(Excerpts from a dataset)
────────

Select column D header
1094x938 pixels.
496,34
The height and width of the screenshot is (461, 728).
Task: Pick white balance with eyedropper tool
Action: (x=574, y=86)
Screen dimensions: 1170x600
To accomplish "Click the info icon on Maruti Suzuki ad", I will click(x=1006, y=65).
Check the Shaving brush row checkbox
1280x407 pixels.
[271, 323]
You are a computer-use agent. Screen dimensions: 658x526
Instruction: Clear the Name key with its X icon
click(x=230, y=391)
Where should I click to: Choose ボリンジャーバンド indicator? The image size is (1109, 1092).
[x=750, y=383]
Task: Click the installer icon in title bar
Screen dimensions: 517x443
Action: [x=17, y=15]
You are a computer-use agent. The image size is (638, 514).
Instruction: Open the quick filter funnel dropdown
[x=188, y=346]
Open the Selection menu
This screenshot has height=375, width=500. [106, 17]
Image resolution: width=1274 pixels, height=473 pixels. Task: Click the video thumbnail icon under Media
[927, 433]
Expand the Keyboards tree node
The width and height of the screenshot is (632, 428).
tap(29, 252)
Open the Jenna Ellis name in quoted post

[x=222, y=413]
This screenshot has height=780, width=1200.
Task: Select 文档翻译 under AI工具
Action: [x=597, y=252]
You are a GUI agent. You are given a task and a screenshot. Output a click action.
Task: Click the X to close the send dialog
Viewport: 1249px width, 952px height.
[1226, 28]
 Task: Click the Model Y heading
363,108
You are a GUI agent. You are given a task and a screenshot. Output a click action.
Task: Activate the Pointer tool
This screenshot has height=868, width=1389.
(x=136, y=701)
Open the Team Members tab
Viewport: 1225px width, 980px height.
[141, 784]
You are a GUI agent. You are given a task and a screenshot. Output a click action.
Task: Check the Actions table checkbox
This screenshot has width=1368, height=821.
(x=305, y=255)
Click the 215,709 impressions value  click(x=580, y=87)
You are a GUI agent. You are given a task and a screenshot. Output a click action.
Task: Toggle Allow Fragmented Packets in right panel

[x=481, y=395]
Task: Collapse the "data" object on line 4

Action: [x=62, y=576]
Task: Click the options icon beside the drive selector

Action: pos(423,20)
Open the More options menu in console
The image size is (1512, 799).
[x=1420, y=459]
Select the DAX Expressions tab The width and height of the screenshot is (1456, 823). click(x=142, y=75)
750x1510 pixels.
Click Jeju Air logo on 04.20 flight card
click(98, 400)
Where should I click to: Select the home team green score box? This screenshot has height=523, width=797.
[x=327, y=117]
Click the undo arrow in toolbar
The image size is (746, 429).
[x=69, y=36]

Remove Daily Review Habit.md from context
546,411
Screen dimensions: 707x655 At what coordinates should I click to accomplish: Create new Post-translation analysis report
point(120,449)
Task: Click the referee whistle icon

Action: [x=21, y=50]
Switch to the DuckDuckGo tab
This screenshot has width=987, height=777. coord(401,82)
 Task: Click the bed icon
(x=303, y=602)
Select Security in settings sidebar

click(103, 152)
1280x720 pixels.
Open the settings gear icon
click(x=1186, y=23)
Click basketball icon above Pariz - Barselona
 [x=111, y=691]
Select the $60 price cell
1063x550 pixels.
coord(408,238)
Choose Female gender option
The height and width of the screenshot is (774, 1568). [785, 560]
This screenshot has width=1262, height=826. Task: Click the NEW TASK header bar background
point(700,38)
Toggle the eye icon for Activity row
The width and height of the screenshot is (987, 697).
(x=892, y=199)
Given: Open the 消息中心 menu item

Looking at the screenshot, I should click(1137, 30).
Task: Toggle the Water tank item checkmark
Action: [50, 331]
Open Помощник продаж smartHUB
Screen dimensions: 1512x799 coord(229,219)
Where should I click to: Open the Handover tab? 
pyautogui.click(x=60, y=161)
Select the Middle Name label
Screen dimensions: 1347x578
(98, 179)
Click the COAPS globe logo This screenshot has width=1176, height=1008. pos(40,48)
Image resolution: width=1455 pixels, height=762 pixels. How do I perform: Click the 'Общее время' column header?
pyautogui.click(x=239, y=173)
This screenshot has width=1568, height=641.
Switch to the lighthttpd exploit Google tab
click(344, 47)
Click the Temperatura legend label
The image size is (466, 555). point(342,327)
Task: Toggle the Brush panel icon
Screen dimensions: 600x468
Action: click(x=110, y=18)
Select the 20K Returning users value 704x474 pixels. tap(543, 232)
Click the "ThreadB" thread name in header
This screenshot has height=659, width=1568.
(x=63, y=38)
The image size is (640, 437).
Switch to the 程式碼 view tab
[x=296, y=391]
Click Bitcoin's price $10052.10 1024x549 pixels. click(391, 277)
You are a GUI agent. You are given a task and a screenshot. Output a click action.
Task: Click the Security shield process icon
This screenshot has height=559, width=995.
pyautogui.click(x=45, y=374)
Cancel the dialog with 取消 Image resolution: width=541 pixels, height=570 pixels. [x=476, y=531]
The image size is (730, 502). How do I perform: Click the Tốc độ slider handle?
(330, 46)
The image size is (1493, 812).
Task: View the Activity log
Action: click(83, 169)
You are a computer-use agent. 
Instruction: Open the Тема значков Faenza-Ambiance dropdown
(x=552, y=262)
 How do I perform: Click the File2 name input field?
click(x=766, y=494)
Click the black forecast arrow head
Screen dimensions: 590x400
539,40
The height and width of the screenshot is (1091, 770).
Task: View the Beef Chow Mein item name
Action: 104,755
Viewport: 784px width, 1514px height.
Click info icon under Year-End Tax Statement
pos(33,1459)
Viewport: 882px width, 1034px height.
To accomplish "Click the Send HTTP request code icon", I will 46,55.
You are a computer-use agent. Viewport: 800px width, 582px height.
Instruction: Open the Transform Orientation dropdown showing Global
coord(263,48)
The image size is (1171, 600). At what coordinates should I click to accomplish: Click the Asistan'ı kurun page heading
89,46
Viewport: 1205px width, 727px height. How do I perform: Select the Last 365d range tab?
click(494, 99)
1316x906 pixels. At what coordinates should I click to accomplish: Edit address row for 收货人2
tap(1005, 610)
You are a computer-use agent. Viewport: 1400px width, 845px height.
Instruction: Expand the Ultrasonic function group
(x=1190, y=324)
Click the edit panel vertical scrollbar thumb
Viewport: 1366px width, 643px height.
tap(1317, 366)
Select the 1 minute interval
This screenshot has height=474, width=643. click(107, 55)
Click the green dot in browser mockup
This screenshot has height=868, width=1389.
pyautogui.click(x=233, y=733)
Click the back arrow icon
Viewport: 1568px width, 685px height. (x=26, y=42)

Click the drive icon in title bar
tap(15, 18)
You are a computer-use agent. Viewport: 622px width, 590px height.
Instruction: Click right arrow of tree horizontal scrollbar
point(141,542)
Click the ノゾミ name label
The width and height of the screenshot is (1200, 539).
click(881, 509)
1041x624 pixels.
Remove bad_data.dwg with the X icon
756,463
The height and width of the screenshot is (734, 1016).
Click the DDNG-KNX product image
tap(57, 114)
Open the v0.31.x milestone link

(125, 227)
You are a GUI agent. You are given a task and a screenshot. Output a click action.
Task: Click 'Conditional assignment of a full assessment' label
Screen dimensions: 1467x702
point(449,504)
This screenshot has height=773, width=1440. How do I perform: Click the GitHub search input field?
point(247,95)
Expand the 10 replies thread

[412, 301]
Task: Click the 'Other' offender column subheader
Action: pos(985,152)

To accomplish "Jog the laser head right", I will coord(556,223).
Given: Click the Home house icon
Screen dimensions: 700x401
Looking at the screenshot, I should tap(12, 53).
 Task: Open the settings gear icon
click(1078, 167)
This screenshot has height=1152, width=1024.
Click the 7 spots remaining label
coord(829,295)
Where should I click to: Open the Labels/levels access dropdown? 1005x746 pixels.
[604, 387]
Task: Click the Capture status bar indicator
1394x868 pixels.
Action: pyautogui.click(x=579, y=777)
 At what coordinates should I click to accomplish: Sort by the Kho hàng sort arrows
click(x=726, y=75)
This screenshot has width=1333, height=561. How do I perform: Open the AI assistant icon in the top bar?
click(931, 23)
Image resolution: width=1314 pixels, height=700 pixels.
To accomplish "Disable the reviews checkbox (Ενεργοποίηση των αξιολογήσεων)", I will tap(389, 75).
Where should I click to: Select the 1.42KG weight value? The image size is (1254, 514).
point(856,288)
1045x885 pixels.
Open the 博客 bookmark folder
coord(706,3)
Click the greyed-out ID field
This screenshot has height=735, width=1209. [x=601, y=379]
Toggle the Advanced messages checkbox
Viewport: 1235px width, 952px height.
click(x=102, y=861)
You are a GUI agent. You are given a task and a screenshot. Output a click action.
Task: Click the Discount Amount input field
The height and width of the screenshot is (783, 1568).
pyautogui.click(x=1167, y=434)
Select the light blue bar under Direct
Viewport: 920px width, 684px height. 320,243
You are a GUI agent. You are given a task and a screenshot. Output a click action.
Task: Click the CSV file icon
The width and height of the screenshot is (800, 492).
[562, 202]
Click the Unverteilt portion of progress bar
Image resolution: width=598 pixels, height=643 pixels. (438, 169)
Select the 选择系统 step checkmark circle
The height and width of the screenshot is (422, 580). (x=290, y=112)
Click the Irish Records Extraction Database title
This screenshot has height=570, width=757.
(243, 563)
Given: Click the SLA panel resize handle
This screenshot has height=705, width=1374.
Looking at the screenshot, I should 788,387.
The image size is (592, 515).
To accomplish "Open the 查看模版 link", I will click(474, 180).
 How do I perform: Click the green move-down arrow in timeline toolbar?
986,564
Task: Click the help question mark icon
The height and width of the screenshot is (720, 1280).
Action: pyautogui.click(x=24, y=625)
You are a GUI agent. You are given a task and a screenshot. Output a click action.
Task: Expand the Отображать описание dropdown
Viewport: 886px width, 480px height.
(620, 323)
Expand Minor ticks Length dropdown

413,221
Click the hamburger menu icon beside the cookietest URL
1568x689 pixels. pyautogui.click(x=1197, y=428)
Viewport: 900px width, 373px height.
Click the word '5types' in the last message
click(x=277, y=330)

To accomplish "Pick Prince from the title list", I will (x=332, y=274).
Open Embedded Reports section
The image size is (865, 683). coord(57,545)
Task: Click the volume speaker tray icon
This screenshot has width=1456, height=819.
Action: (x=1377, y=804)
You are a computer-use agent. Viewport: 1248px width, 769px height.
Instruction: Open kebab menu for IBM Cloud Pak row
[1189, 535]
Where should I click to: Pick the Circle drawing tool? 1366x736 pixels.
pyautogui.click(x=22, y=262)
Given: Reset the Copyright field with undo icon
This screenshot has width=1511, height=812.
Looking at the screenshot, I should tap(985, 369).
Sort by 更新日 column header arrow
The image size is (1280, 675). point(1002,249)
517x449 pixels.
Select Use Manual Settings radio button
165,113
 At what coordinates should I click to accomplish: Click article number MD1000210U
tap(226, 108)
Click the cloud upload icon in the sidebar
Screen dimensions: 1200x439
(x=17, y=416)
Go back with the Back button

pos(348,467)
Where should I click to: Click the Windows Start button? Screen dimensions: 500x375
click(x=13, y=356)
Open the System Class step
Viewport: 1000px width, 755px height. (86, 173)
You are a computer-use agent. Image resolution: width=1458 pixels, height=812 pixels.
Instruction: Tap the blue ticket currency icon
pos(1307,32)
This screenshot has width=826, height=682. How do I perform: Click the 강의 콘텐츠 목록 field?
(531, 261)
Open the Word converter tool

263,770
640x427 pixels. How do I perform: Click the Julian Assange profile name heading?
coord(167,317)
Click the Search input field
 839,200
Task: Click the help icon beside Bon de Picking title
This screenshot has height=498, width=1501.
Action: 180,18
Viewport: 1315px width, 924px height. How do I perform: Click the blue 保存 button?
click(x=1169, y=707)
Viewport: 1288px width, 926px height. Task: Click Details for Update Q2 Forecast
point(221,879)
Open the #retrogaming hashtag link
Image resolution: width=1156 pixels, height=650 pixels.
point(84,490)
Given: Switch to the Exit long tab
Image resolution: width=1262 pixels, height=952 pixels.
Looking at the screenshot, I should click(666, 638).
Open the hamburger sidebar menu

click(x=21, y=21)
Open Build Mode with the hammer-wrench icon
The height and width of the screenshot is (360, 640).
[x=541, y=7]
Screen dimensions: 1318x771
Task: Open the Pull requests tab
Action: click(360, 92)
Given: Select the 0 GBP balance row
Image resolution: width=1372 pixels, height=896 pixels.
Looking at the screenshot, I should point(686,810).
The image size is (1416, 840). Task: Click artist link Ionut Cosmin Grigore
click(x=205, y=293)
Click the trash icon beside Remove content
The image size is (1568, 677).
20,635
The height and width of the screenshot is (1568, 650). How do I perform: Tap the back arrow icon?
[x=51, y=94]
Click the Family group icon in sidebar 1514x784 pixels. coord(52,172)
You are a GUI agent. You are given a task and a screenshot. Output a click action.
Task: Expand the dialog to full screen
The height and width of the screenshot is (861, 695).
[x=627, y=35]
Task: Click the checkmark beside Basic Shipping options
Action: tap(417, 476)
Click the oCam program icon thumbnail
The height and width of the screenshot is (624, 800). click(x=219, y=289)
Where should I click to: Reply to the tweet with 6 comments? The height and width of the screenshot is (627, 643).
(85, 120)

────────

_Exercise brief:_
Check how many lines in the entries contain "full", and reply with that number alone.

_Output for this exercise:_
2